■ **Exercise material**

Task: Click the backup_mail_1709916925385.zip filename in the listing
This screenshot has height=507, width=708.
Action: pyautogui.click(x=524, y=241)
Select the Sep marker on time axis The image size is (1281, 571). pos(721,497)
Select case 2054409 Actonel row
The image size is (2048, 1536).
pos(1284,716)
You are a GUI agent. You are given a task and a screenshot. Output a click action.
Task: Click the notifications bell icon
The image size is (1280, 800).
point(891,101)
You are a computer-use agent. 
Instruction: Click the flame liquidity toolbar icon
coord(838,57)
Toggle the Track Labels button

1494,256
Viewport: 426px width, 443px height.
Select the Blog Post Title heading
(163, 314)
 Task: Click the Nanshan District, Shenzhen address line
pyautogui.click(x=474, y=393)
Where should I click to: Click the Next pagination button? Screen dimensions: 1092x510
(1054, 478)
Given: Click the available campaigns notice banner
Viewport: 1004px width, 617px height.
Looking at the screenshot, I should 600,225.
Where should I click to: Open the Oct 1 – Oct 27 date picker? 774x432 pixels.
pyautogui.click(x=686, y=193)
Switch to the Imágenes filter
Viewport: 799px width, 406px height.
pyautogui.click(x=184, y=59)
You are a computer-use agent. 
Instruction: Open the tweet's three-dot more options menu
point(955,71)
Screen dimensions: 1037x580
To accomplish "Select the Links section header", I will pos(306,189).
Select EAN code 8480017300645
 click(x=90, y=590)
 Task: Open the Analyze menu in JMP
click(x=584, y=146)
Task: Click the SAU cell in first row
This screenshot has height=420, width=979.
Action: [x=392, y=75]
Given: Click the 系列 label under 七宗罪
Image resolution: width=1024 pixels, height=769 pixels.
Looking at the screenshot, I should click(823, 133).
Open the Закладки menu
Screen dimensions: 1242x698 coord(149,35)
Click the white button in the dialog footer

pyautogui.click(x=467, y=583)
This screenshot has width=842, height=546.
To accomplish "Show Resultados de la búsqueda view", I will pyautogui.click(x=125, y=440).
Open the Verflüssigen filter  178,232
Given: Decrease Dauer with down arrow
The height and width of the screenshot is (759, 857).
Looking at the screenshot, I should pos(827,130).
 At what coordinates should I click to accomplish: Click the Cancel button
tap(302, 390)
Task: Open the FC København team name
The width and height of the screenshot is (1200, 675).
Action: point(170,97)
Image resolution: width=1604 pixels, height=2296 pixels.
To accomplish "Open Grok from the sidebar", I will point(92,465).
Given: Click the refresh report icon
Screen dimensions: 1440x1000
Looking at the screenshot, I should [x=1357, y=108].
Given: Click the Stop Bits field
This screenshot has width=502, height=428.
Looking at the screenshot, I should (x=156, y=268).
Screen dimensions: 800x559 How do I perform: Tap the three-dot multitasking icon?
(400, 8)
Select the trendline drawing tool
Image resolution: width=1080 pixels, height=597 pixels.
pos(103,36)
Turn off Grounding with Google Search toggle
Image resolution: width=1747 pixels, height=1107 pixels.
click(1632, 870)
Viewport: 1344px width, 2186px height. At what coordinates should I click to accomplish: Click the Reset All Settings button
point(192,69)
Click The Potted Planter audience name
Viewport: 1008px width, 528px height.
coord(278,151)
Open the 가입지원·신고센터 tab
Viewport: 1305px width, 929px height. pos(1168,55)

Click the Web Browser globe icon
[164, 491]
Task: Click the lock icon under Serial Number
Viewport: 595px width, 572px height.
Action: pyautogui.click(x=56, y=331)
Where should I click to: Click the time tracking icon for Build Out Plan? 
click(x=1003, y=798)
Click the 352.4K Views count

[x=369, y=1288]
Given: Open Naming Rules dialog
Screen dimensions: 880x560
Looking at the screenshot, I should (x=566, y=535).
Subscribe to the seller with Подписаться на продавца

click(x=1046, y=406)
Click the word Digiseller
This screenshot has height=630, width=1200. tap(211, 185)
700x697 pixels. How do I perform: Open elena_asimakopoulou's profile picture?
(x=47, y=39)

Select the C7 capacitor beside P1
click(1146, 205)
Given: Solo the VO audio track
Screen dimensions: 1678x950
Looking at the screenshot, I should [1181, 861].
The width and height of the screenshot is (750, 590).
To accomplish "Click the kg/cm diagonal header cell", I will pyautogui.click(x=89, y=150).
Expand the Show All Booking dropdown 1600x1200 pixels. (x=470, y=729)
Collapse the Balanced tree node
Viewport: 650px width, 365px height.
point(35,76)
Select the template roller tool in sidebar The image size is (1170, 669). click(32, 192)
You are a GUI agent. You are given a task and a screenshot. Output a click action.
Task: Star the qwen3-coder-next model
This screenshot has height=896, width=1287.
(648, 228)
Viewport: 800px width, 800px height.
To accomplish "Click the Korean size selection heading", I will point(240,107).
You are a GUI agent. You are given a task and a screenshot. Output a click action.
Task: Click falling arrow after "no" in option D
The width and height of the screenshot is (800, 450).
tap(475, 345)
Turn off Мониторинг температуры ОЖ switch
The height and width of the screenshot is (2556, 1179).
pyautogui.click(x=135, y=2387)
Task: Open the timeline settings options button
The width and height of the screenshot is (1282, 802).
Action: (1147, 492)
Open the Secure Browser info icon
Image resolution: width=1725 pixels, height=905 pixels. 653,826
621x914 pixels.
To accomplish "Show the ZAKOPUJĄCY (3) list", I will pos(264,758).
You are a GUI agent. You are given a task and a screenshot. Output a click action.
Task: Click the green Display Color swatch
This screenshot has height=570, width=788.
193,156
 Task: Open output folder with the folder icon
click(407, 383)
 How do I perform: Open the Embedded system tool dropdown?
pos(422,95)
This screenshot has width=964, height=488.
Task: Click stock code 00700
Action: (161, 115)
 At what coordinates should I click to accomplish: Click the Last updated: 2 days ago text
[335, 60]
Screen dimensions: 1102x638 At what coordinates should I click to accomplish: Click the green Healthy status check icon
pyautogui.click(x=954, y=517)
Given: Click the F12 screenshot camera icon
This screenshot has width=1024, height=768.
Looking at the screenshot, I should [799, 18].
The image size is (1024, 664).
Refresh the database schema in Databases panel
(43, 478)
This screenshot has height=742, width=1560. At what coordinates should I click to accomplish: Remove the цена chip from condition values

■ **To do**
Down to the last line, reproduce the entries above precisely.

■ **Your solution**
Task: Click the backup_mail_1709916925385.zip filename in the listing
This screenshot has height=507, width=708.
Action: pyautogui.click(x=524, y=241)
Select the Sep marker on time axis The image size is (1281, 571). pos(721,497)
Select case 2054409 Actonel row
The image size is (2048, 1536).
pos(1284,716)
You are a GUI agent. You are given a task and a screenshot. Output a click action.
Task: Click the notifications bell icon
The image size is (1280, 800).
point(891,101)
You are a computer-use agent. 
Instruction: Click the flame liquidity toolbar icon
coord(838,57)
Toggle the Track Labels button

1494,256
Viewport: 426px width, 443px height.
Select the Blog Post Title heading
(163, 314)
 Task: Click the Nanshan District, Shenzhen address line
pyautogui.click(x=474, y=393)
Where should I click to: Click the Next pagination button? Screen dimensions: 1092x510
(1054, 478)
Given: Click the available campaigns notice banner
Viewport: 1004px width, 617px height.
Looking at the screenshot, I should 600,225.
Where should I click to: Open the Oct 1 – Oct 27 date picker? 774x432 pixels.
pyautogui.click(x=686, y=193)
Switch to the Imágenes filter
Viewport: 799px width, 406px height.
pyautogui.click(x=184, y=59)
You are a computer-use agent. 
Instruction: Open the tweet's three-dot more options menu
point(955,71)
Screen dimensions: 1037x580
To accomplish "Select the Links section header", I will pos(306,189).
Select EAN code 8480017300645
 click(x=90, y=590)
 Task: Open the Analyze menu in JMP
click(x=584, y=146)
Task: Click the SAU cell in first row
This screenshot has height=420, width=979.
Action: [x=392, y=75]
Given: Click the 系列 label under 七宗罪
Image resolution: width=1024 pixels, height=769 pixels.
Looking at the screenshot, I should click(823, 133).
Open the Закладки menu
Screen dimensions: 1242x698 coord(149,35)
Click the white button in the dialog footer

pyautogui.click(x=467, y=583)
This screenshot has width=842, height=546.
To accomplish "Show Resultados de la búsqueda view", I will pyautogui.click(x=125, y=440).
Open the Verflüssigen filter  178,232
Given: Decrease Dauer with down arrow
The height and width of the screenshot is (759, 857).
Looking at the screenshot, I should pos(827,130).
 At what coordinates should I click to accomplish: Click the Cancel button
tap(302, 390)
Task: Open the FC København team name
The width and height of the screenshot is (1200, 675).
Action: point(170,97)
Image resolution: width=1604 pixels, height=2296 pixels.
To accomplish "Open Grok from the sidebar", I will point(92,465).
Given: Click the refresh report icon
Screen dimensions: 1440x1000
Looking at the screenshot, I should [x=1357, y=108].
Given: Click the Stop Bits field
This screenshot has width=502, height=428.
Looking at the screenshot, I should (x=156, y=268).
Screen dimensions: 800x559 How do I perform: Tap the three-dot multitasking icon?
(400, 8)
Select the trendline drawing tool
Image resolution: width=1080 pixels, height=597 pixels.
pos(103,36)
Turn off Grounding with Google Search toggle
Image resolution: width=1747 pixels, height=1107 pixels.
click(1632, 870)
Viewport: 1344px width, 2186px height. At what coordinates should I click to accomplish: Click the Reset All Settings button
point(192,69)
Click The Potted Planter audience name
Viewport: 1008px width, 528px height.
coord(278,151)
Open the 가입지원·신고센터 tab
Viewport: 1305px width, 929px height. pos(1168,55)

Click the Web Browser globe icon
[164, 491]
Task: Click the lock icon under Serial Number
Viewport: 595px width, 572px height.
Action: pyautogui.click(x=56, y=331)
Where should I click to: Click the time tracking icon for Build Out Plan? 
click(x=1003, y=798)
Click the 352.4K Views count

[x=369, y=1288]
Given: Open Naming Rules dialog
Screen dimensions: 880x560
Looking at the screenshot, I should (x=566, y=535).
Subscribe to the seller with Подписаться на продавца

click(x=1046, y=406)
Click the word Digiseller
This screenshot has height=630, width=1200. tap(211, 185)
700x697 pixels. How do I perform: Open elena_asimakopoulou's profile picture?
(x=47, y=39)

Select the C7 capacitor beside P1
click(1146, 205)
Given: Solo the VO audio track
Screen dimensions: 1678x950
Looking at the screenshot, I should [1181, 861].
The width and height of the screenshot is (750, 590).
To accomplish "Click the kg/cm diagonal header cell", I will pyautogui.click(x=89, y=150).
Expand the Show All Booking dropdown 1600x1200 pixels. (x=470, y=729)
Collapse the Balanced tree node
Viewport: 650px width, 365px height.
point(35,76)
Select the template roller tool in sidebar The image size is (1170, 669). click(32, 192)
You are a GUI agent. You are given a task and a screenshot. Output a click action.
Task: Star the qwen3-coder-next model
This screenshot has height=896, width=1287.
(648, 228)
Viewport: 800px width, 800px height.
To accomplish "Click the Korean size selection heading", I will point(240,107).
You are a GUI agent. You are given a task and a screenshot. Output a click action.
Task: Click falling arrow after "no" in option D
The width and height of the screenshot is (800, 450).
tap(475, 345)
Turn off Мониторинг температуры ОЖ switch
The height and width of the screenshot is (2556, 1179).
pyautogui.click(x=135, y=2387)
Task: Open the timeline settings options button
The width and height of the screenshot is (1282, 802).
Action: (1147, 492)
Open the Secure Browser info icon
Image resolution: width=1725 pixels, height=905 pixels. 653,826
621x914 pixels.
To accomplish "Show the ZAKOPUJĄCY (3) list", I will pos(264,758).
You are a GUI agent. You are given a task and a screenshot. Output a click action.
Task: Click the green Display Color swatch
This screenshot has height=570, width=788.
193,156
 Task: Open output folder with the folder icon
click(407, 383)
 How do I perform: Open the Embedded system tool dropdown?
pos(422,95)
This screenshot has width=964, height=488.
Task: Click stock code 00700
Action: (161, 115)
 At what coordinates should I click to accomplish: Click the Last updated: 2 days ago text
[335, 60]
Screen dimensions: 1102x638 At what coordinates should I click to accomplish: Click the green Healthy status check icon
pyautogui.click(x=954, y=517)
Given: Click the F12 screenshot camera icon
This screenshot has width=1024, height=768.
Looking at the screenshot, I should [799, 18].
The image size is (1024, 664).
Refresh the database schema in Databases panel
(43, 478)
This screenshot has height=742, width=1560. At what coordinates should I click to accomplish: Remove the цена chip from condition values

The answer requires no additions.